[Data entries]
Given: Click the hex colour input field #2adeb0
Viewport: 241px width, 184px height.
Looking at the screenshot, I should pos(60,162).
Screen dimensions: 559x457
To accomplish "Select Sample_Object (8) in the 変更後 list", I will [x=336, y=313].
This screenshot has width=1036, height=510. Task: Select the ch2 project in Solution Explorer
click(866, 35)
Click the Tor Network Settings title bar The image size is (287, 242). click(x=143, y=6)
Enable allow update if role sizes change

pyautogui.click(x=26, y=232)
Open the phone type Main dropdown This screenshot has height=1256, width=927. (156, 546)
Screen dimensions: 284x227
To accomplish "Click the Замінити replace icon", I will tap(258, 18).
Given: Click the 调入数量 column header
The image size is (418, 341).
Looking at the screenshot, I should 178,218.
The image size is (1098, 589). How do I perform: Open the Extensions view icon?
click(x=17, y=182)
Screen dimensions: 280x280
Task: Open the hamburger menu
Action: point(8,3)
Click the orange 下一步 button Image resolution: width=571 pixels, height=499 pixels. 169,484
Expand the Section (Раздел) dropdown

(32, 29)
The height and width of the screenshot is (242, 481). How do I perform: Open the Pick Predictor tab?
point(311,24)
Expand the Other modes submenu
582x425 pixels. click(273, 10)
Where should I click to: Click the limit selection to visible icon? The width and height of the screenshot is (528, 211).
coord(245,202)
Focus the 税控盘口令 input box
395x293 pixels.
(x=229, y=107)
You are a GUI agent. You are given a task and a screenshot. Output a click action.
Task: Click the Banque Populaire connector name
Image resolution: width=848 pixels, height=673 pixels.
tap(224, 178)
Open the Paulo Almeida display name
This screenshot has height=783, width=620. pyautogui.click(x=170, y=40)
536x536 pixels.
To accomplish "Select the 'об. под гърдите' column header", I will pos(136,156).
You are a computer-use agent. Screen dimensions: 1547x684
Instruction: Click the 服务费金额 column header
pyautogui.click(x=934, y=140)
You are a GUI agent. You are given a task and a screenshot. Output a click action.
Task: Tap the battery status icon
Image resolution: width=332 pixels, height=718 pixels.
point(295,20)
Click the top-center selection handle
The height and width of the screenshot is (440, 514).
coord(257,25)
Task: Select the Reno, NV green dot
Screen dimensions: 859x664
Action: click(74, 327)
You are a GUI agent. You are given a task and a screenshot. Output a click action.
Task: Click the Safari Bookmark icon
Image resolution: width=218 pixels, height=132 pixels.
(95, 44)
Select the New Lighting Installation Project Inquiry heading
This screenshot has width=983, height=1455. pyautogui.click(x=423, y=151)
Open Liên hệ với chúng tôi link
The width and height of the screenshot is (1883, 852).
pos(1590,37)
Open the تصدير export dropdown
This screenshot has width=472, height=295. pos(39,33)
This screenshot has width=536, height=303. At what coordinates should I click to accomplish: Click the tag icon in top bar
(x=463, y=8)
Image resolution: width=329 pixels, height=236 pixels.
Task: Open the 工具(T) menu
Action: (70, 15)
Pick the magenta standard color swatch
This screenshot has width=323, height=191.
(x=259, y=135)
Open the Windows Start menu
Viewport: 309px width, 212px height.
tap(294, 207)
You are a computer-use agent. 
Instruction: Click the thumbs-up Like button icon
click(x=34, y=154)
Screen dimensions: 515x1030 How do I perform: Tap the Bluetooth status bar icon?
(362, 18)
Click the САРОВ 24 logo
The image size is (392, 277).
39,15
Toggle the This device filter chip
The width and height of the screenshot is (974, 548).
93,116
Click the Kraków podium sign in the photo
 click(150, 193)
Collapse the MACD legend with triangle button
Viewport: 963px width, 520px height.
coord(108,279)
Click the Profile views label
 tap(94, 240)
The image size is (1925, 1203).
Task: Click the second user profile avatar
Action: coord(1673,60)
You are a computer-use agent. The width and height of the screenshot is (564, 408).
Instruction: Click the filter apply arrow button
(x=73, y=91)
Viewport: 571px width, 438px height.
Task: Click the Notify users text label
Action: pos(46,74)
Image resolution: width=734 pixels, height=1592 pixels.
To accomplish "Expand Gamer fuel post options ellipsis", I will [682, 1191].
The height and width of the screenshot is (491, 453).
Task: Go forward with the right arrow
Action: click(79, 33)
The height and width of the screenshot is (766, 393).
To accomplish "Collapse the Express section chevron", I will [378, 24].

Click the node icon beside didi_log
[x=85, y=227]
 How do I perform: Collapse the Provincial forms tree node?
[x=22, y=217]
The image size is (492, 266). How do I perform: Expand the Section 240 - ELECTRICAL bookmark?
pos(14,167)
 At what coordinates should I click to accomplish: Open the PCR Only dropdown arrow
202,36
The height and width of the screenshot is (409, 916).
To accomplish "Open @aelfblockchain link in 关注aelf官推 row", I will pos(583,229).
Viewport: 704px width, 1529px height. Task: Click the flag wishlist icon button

WORK REQUEST =
Across all lines of the data above, count those that contain the word "input", giving the number without further comment.

PROBLEM SOLUTION =
2